Lines of data:
-.-.-

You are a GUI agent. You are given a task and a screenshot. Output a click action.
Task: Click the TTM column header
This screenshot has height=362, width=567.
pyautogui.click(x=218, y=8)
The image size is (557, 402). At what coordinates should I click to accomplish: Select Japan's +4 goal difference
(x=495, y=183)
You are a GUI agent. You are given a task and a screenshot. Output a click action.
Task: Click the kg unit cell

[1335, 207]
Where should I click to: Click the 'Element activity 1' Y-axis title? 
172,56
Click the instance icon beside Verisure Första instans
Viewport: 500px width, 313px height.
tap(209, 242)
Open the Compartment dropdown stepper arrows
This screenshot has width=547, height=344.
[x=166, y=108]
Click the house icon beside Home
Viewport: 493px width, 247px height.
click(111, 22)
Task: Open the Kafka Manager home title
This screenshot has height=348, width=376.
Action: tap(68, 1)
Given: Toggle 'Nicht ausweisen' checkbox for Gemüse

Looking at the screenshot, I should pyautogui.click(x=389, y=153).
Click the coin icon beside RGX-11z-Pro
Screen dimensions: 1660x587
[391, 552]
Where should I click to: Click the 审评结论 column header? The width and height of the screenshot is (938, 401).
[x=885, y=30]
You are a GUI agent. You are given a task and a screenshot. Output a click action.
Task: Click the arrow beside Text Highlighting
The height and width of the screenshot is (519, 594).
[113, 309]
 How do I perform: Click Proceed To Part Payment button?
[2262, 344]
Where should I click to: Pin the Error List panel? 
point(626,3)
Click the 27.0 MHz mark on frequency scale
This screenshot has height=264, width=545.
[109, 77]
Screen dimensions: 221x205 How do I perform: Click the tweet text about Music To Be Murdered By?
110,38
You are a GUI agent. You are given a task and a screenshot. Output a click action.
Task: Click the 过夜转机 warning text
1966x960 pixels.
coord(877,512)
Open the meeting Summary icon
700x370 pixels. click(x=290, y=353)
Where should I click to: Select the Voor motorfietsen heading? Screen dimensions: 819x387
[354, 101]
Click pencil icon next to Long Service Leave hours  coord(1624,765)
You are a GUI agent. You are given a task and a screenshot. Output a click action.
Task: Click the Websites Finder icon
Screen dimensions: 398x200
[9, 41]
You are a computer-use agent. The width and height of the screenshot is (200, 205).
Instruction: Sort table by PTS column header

-.-.-

Can you write out the whole listing above, character for character?

You are a GUI agent. You are given a task and a screenshot. Output a click action.
Task: Click the TTM column header
This screenshot has height=362, width=567.
pyautogui.click(x=218, y=8)
The image size is (557, 402). At what coordinates should I click to accomplish: Select Japan's +4 goal difference
(x=495, y=183)
You are a GUI agent. You are given a task and a screenshot. Output a click action.
Task: Click the kg unit cell

[1335, 207]
Where should I click to: Click the 'Element activity 1' Y-axis title? 
172,56
Click the instance icon beside Verisure Första instans
Viewport: 500px width, 313px height.
tap(209, 242)
Open the Compartment dropdown stepper arrows
This screenshot has width=547, height=344.
[x=166, y=108]
Click the house icon beside Home
Viewport: 493px width, 247px height.
click(111, 22)
Task: Open the Kafka Manager home title
This screenshot has height=348, width=376.
Action: tap(68, 1)
Given: Toggle 'Nicht ausweisen' checkbox for Gemüse

Looking at the screenshot, I should pyautogui.click(x=389, y=153).
Click the coin icon beside RGX-11z-Pro
Screen dimensions: 1660x587
[391, 552]
Where should I click to: Click the 审评结论 column header? The width and height of the screenshot is (938, 401).
[x=885, y=30]
You are a GUI agent. You are given a task and a screenshot. Output a click action.
Task: Click the arrow beside Text Highlighting
The height and width of the screenshot is (519, 594).
[113, 309]
 How do I perform: Click Proceed To Part Payment button?
[2262, 344]
Where should I click to: Pin the Error List panel? 
point(626,3)
Click the 27.0 MHz mark on frequency scale
This screenshot has height=264, width=545.
[109, 77]
Screen dimensions: 221x205 How do I perform: Click the tweet text about Music To Be Murdered By?
110,38
You are a GUI agent. You are given a task and a screenshot. Output a click action.
Task: Click the 过夜转机 warning text
1966x960 pixels.
coord(877,512)
Open the meeting Summary icon
700x370 pixels. click(x=290, y=353)
Where should I click to: Select the Voor motorfietsen heading? Screen dimensions: 819x387
[354, 101]
Click pencil icon next to Long Service Leave hours  coord(1624,765)
You are a GUI agent. You are given a task and a screenshot. Output a click action.
Task: Click the Websites Finder icon
Screen dimensions: 398x200
[9, 41]
You are a computer-use agent. The width and height of the screenshot is (200, 205).
Instruction: Sort table by PTS column header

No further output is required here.